Muchos brujos dicen conocer el secreto de Numen Telar para hacerse invisible. Aseguran que se luego de matar un gallo negro, lo entierra bajo la luna llena y al tercer día, lo desentierra, saca el hueso del muslo, lo limpia y se lo pone atravesado a la boca. De esta forma el espíritu del hombre que perdió a su mujer, puede hacerse invisible para acercarse a las mujeres de otros hacheros sin ser visto por nadie.

“Sí los golpes del hacha se oyen cerca hay que escapar apresuradamente siempre hacia atrás, de frente; si no, éste nos alcanzará y nos llevará a lugares infernales”, recomiendan los lugareños, mientras  en Santiago del Estero, aseguran que aún continúan sus correrías, pues muchas veces las mujeres desaparecen en los montes y otras se vuelven locas.

El misterio permanece vivo y por eso todos los hacheros santiagueños, son celosos guardianes de sus esposas  (Extraído de un relato de Lucila Gallino, publicado en el Diario Clarín de Buenos Aires).

● Tarea 1:
Transcriba literalmente las líneas de los registros que van desde su comienzo hasta la línea que contiene "Task: Click on", ambas incluidas.

● Registros de origen:
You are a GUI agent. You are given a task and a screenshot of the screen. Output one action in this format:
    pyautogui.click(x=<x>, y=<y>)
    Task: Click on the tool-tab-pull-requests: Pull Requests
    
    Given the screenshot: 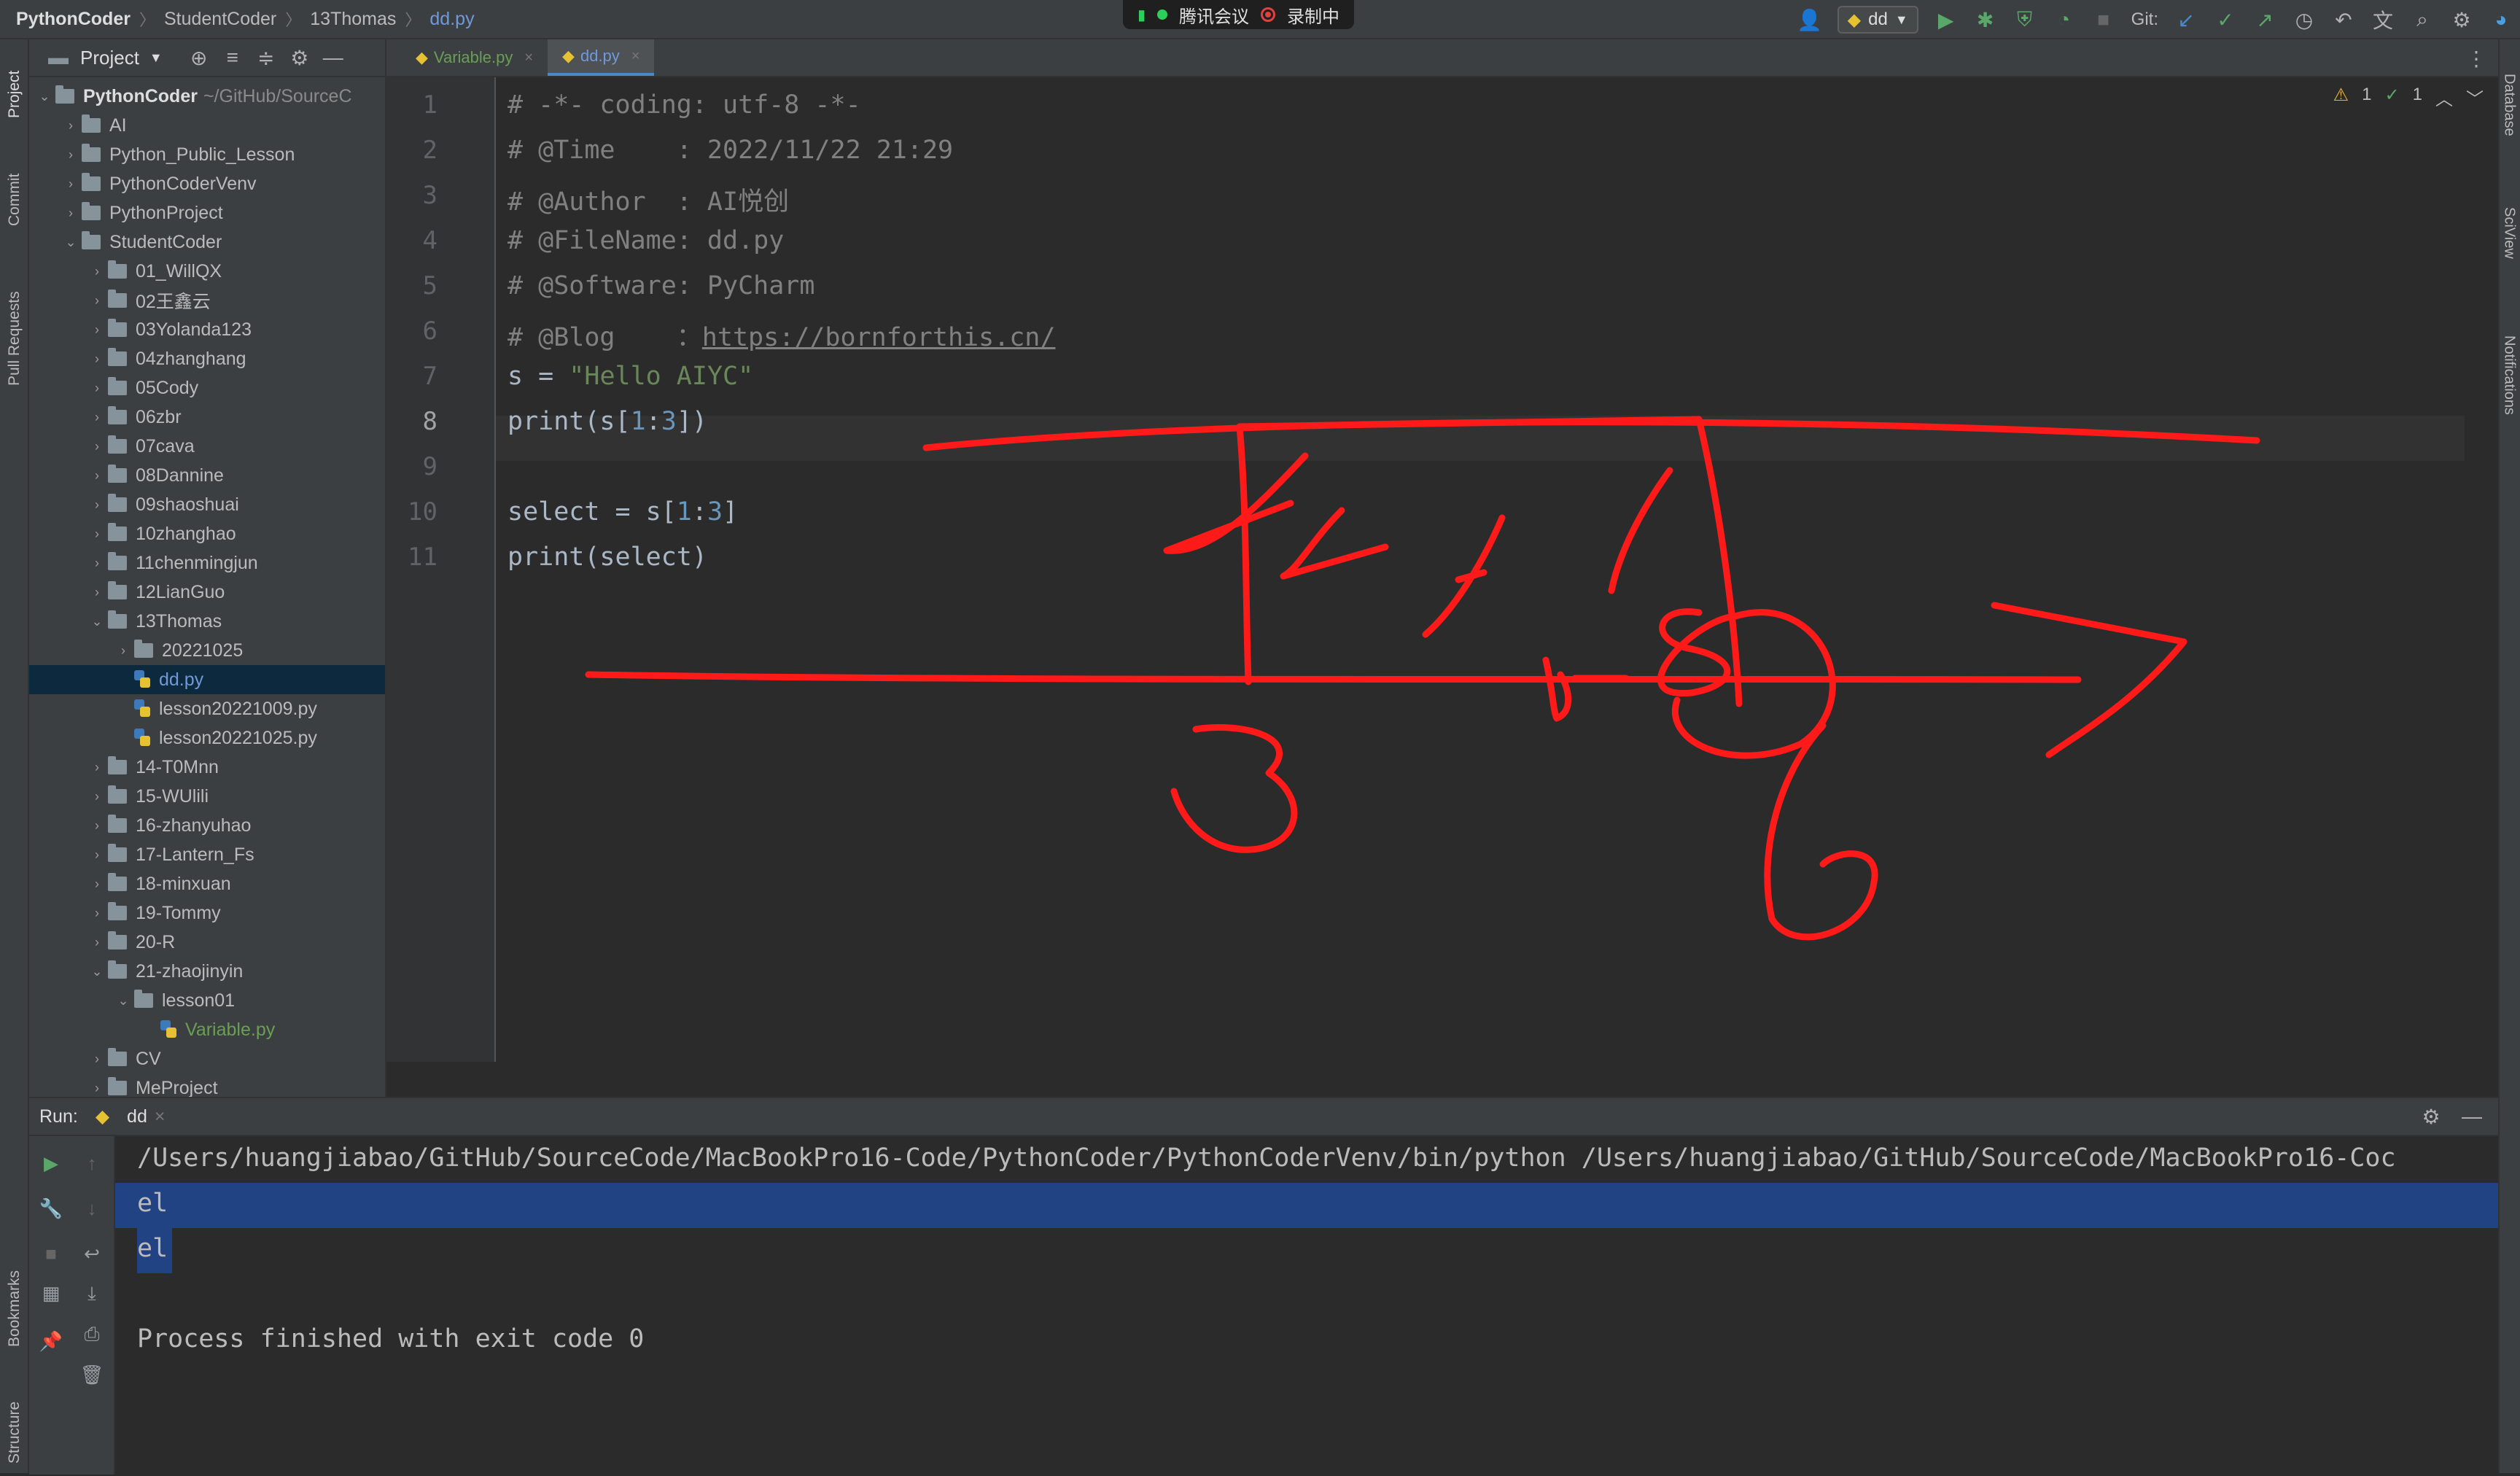 What is the action you would take?
    pyautogui.click(x=14, y=338)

● Tarea 2:
En el fragmento sobre Numen Telar, ¿qué hueso del gallo se saca al tercer día?

● Resultado de la tarea 1:
You are a GUI agent. You are given a task and a screenshot of the screen. Output one action in this format:
    pyautogui.click(x=<x>, y=<y>)
    Task: Click on the tool-tab-pull-requests: Pull Requests

● Resultado de la tarea 2:
El hueso del muslo.